Flowblade – Free and Libre Video Editor - conductor
https://jliljebl.github.io/flowblade/
======
wjoe
Video editing software has always been somewhat lacking on Linux. None of the
big proprietary ones like Premiere or Final Cut are available on Linux, and
the open source options are mostly either missing features, buggy, hard to
use, or ancient and unsupported.

This certainly _looks_ quite professional and polished, but I can't speak for
the features and usability compared to other options.

------
spdustin
BlackMagic Design's DaVinci Resolve is free, and an amazing
NLE/compositing/mograph/color grading kit. Like Blender meets FCP.

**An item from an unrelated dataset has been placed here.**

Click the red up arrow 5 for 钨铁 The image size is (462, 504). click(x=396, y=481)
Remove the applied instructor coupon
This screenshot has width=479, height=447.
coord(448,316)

Windows, MacOS, and Linux.

[https://www.blackmagicdesign.com/products/davinciresolve/](https://www.blackmagicdesign.com/products/davinciresolve/)

------
mrguyorama
How does this compare with Shotcut[0]? I just recently found out, through use,
that Shotcut does not have multiselect/multimove abilities, making it utterly
worthless for anything more complicated than one or two tracks of video.

[0]:[https://shotcut.org/](https://shotcut.org/)

------
matt_the_bass
This looks pretty cool. However I feel like if they want this to be adopted by
the mainstream population, they’ll need to add support for Mac And Windows. Or
at least an easy process to get this to run inside the Linux of this OS’s.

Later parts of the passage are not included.